Linux 개발하는 경우에 고려사항 허용/차단 target 권한상승

 

SELinux(RBAC(Role-Based Access Control)) -> 허용 file(user/role/process/securitylevel) X

sudo CMD, /etc/sudoers -> 허용 file(CMD) O

File ACL(getfacl/setfacl) -> 허용 file(user/group) △

lsattr/chattr CMD -> 차단 file(mode) X

ex) i, a

 

사용자가 실행할 수 있는 CMD1

관리자만 실행할 수 있는 CMD2

사용자가 CMD2를 실행하려고 하면? sudo, role(SELinux, MLS)

 

사용자가 관리할 수 있는 File1

관리자가 관리할 수 있는 File2

사용자가 File2를 관리하려고 하면? ACL, sudo, user(SELinux)

 

process(실행중인 프로그램)를 제어하려면? process(SELinux)

 

# ls -l /etc/shadow

-r-------- 1 root root 1.4K May 24 12:38 /etc/shadow

 

# su - user01

$ cat /etc/shadow

-> 에러

 

(해결1) # setfacl -m u:user01:4 /etc/shadow

(해결2) # echo "user01 ALL=/bin/cat /etc/shadow NOPASSWD:ALL" >> /etc/sudoers

 

 

 

 

■ lsattr CMD / chattr CMD

 

# man lsattr

NAME   lsattr - list file attributes on a Linux second extended file system   SYNOPSIS lsattr [ -RVadv ] [ files... ]   DESCRIPTION lsattr lists the file attributes on a second extended file system.
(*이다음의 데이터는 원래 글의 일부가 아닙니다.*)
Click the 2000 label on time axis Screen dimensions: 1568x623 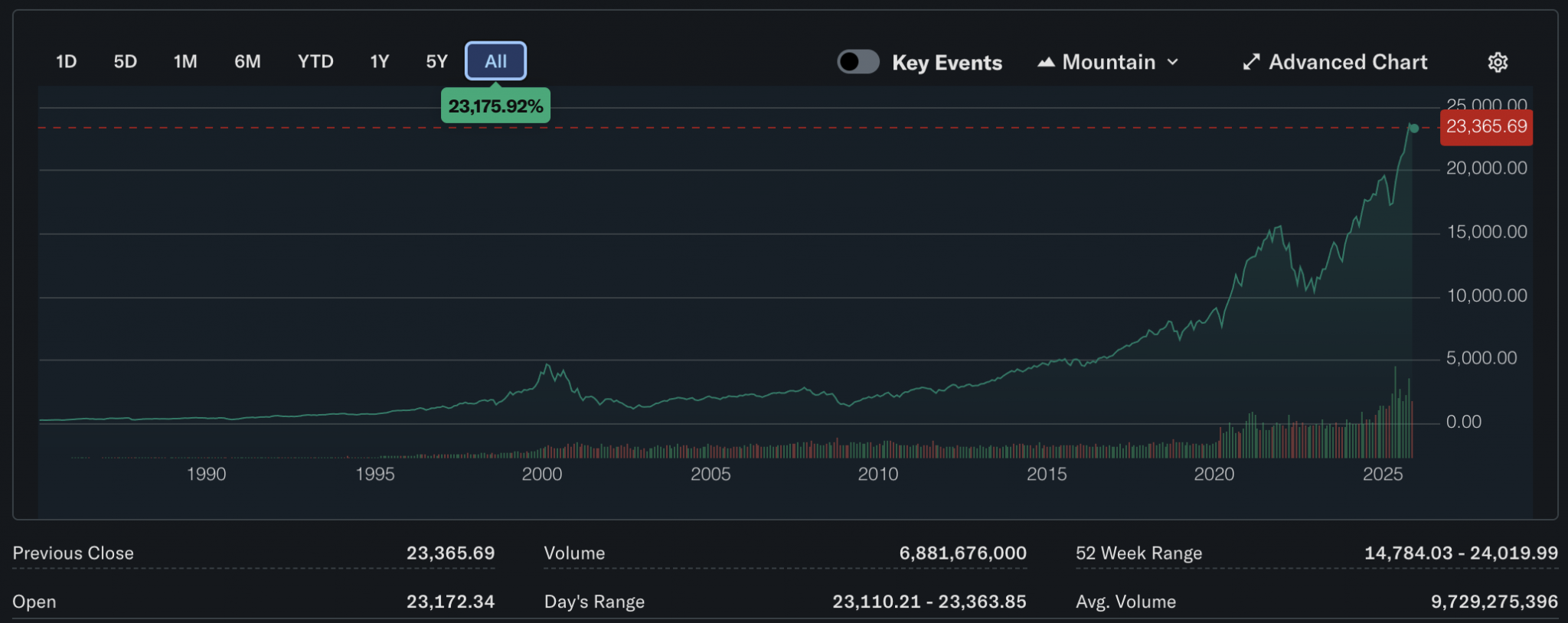pos(542,475)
See chattr(1) for a description of the attributes and what they mean.

 

# cd /test && rm -rf /test/* && touch file1

# lsattr file1

------------- file1

 

# man chattr

NAME chattr - change file attributes on a Linux second extended file system   SYNOPSIS chattr [ -RV ] [ -v version ] [ mode ] files...   DESCRIPTION chattr changes the file attributes on a Linux second extended file system.   The format of a symbolic mode is +-=[ASacDdIijsTtu].   The operator ‘+’ causes the selected attributes to be added to the existing attributes of the files; ‘-’ causes them to be removed; and ‘=’ causes them to be the only attributes that the files have.   ATTRIBUTES A file with the ‘a’ attribute set can only be open in append mode for writing. Only the superuser or a process possessing the CAP_LINUX_IMMUTABLE capability can set or clear this attribute.   A file with the ‘i’ attribute cannot be modified: it cannot be deleted or renamed, no link can be created to this file and no data can be written to the file. Only the superuser or a pro- cess possessing the CAP_LINUX_IMMUTABLE capability can set or clear this attribute.

 

시스템에서 중요한 파일들

/etc/inittab

/etc/passwd

/etc/shadow

/etc/hosts

........

 

부팅과 상관 있는 파일 : /etc/inittab

 

목표: /etc/inittab 파일에 추가 가능하도록 설정하기

 

파일내용 추가가능

파일내용 변경가능

파일내용 삭제가능

 

파일이름 변경

파일이름 삭제

 

# mkdir -p /backup

# cp /etc/inittab /backup

 

# cp /etc/inittab /test

# cd /test

 

# ls -l inittab

-rw-r--r-- 1 root root 1.7K Jun 7 12:28 inittab

 

# lsattr inittab

------------- inittab

 

# chattr +a inittab

# lsattr inittab

-----a------- inittab

 

파일내용 추가가능

# echo "k:5:once:/etc/rc.local" >> inittab (내용 추가 가능)

파일내용 변경가능

# vi inittab (내용 변경 불가)

파일내용 삭제가능

# vi inittab (내용 삭제 불가)

 

파일이름 변경

# mv inittab inittab.old (파일 이름 변경 불가)

mv: cannot move `inittab' to `inittab.old': Operation not permitted

파일이름 삭제

# rm -f inittab

rm: cannot remove `inittab': Operation not permitted

 

# chattr -a inittab

# lsattr inittab

------------- inittab

 

# chattr +i inittab

# lsattr inittab

----i-------- inittab

 

파일내용 추가가능

# echo "k:5:once:/etc/rc.local" >> inittab (내용 추가 불가)

파일내용 변경가능

# vi inittab (내용 변경 불가)

파일내용 삭제가능

# vi inittab (내용 삭제 불가)

 

파일이름 변경

# mv inittab inittab.old (파일 이름 변경 불가)

mv: cannot move `inittab' to `inittab.old': Operation not permitted

파일이름 삭제

# rm -f inittab

rm: cannot remove `inittab': Operation not permitted

 

# chattr -i inittab

 

 

 

 

 

 

# vi passwd.sh

----------------------------------------

#!/bin/bash

 

chattr -i /etc/passwd

chattr -i /etc/shadow

 

passwd.old $*

 

chattr +i /etc/passwd

chattr +i /etc/passwd

----------------------------------------